Sollten die umfangreichen Einschränkungen also wieder aufgehoben werden und Deutschland dem schwedischen Beispiel folgen? Einige Unternehmerinnen und Unternehmer fordern nun genau dies mit einer neu gestarteten Petition.
#WirSindViele
Die Initiatorinnen Melanie Vogel und Nadja Forster, selbst Unternehmerinnen, möchten mit ihrer Petition die Politik auffordern, einen neuen Weg einzuschlagen: „Viele von uns werden gerade unverschuldet an den Rand der Existenz gedrängt. Viele von uns leiden seit Wochen unter einem Berufsausübungsverbot.“ Die derzeitigen Hilfsmaßnahmen reichen deshalb bei weitem nicht aus. Viele kleine und mittelständische Unternehmen sowie Solo-Selbstständige können so nur ein oder zwei Monate überbrücken. Auch einige Politiker fordern inzwischen das Ende des generellen Shutdowns. So plädiert FDP Landtags-Fraktionschef Martin Hagen dafür, dass Geschäfte in Bayern wieder öffnen dürfen, sobald sie ihre Kunden zum Tragen von Mund-Nasen-Schutz verpflichten und dies sicherstellen.
#WirTragenDeutschlandMit
Konkret werden in der Petition fünf Forderungen an die Bundesregierung und die Regierungen der Länder gestellt:
- Bis Ostern über gangbare Alternativen für ein Shutdown nach Ostern zu verhandeln und dazu die Wirtschaft – insbesondere auch die KMU – mit an den Szenarientisch zu holen.

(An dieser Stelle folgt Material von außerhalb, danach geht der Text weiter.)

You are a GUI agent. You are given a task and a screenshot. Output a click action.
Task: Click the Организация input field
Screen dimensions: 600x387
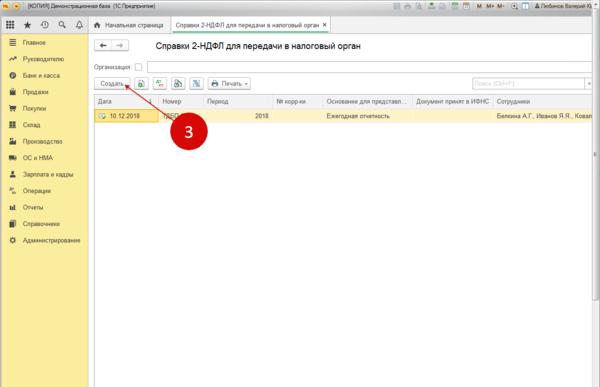369,67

- Ein nachhaltiges und enkeltaugliches Ausstiegsszenario als oberste Lösungsprämisse zu verfolgen, die alle Gesellschaftsschichten in deutschland berücksichtigt – auch die Unternehmerinnen und Unternehmer.

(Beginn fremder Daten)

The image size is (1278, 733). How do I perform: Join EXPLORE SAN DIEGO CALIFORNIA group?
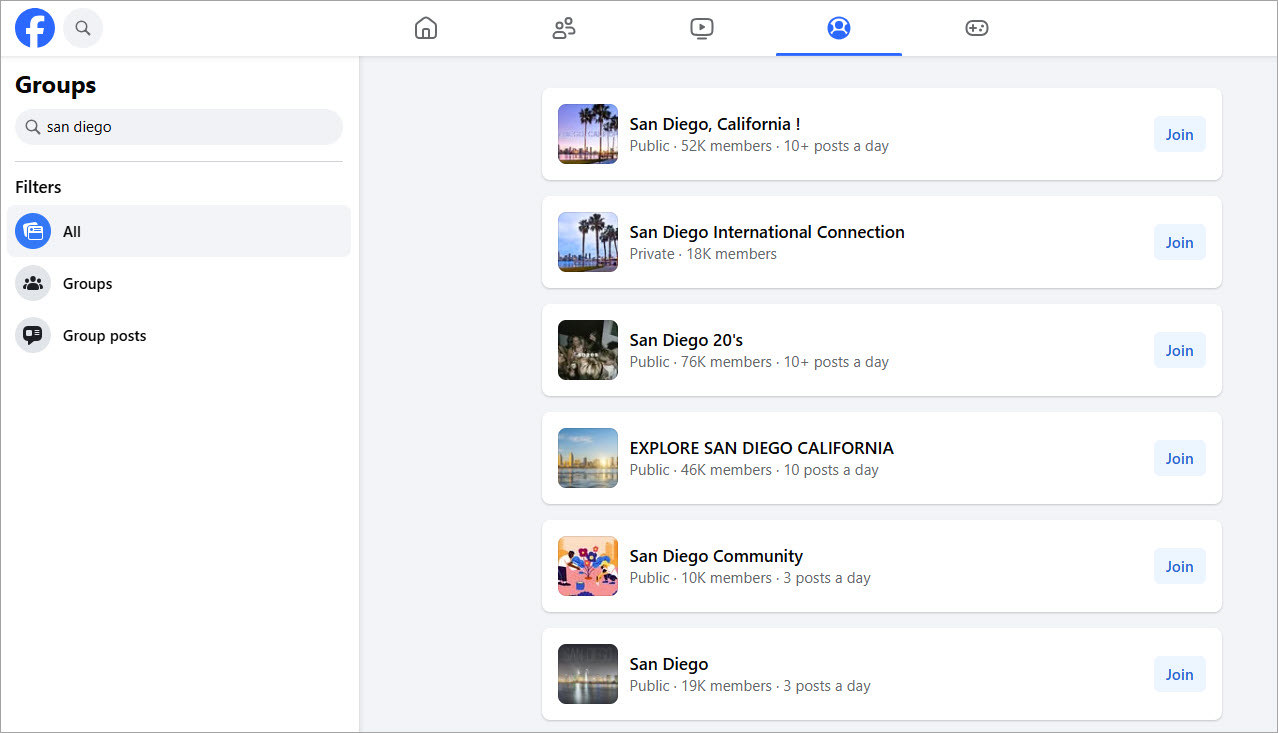(x=1180, y=458)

- Die politischen Voraussetzungen für ein besonnenes Krisenmanagement zu schaffen, damit Wirtschaft und Gesellschaft in Zukunft nie wieder derart auf null heruntergefahren werden.
- Den Unternehmen in Deutschland ihre Handlungsfähigkeit zurückzugeben.
- Alle Einschränkungen der Freiheits- und Persönlichkeitsrechte zu beenden.